I am okay. I am changed, I am taking memories home and new eyes and heart for another part of the world. And by my own selflessness I am leaving the Australians to further grace Croatia with their perfection.
A lot of people have been asking me for advice on travel. I am beside myself that they want my recommendations. Really, why anyone would ask me how to do anything is mind-blowing. But happy to advise I want to begin with one thing: don't expect perfection. Travel is messy, exhausting, and complicated. You probably won't have the perfect anything. But life isn't perfect either. For both are about the sweet moments in between the discomfort and complications that make them worthwhile.

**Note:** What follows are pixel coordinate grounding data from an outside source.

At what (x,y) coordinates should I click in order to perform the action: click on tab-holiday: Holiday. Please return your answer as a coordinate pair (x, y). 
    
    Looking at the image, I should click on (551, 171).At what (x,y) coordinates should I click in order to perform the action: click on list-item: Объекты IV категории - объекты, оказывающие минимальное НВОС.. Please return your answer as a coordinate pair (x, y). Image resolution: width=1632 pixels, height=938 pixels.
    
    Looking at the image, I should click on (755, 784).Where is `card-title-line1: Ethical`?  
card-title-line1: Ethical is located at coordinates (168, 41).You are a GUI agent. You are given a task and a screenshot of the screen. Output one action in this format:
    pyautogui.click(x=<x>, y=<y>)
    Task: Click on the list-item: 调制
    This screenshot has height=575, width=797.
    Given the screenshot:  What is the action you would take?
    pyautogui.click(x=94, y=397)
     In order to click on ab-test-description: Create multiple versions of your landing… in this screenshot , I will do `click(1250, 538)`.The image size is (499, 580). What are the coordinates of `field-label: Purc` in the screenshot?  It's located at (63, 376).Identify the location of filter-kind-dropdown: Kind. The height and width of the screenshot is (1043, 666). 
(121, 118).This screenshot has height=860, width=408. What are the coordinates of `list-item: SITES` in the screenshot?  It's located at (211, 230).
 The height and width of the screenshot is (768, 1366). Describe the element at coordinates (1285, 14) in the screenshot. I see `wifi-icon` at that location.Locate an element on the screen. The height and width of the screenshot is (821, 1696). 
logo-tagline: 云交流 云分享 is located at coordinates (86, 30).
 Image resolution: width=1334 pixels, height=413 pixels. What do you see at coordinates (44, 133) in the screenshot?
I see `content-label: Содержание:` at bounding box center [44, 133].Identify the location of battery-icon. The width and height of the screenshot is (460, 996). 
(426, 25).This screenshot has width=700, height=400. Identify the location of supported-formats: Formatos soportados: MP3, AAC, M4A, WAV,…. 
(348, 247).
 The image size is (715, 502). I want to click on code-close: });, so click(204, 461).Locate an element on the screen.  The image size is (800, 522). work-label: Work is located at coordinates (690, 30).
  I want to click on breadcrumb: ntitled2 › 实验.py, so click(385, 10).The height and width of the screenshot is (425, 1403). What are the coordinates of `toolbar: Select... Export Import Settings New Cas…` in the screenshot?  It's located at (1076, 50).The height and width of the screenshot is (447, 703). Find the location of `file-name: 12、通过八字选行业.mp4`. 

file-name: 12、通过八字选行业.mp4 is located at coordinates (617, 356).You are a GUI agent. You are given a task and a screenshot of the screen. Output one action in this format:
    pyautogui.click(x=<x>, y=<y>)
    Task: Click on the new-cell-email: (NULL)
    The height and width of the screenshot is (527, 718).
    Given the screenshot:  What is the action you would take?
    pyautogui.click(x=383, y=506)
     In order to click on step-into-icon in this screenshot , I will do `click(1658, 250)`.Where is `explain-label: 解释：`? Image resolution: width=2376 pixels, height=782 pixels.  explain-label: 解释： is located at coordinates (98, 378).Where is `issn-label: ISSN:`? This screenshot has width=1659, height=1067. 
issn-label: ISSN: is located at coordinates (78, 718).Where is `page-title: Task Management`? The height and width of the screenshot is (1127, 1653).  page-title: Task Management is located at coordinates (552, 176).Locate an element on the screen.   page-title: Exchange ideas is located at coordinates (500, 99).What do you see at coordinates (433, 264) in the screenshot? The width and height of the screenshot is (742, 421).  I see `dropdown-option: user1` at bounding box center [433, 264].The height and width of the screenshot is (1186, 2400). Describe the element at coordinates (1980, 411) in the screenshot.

Wrapping up our adventure in the Balkans my best piece of advice is this: there is no wrong or right choice, there are just choices. You pick one and keep moving. Don't be discouraged by the bumps on the road, they're usually the best part or at least lead to them. And finally one quote from my travel mentor that I always keep in my heart— you can't plan a good time, it just happens.
Man spread and all, I am patiently waiting for my flight to Turkey before closing the book on this adventure. My exhaustion: a token of accomplishment, my hair: collateral damage, my heart: full.
How do you say I'm sorry in Turkish because I have a feeling that's all I'll really need to know.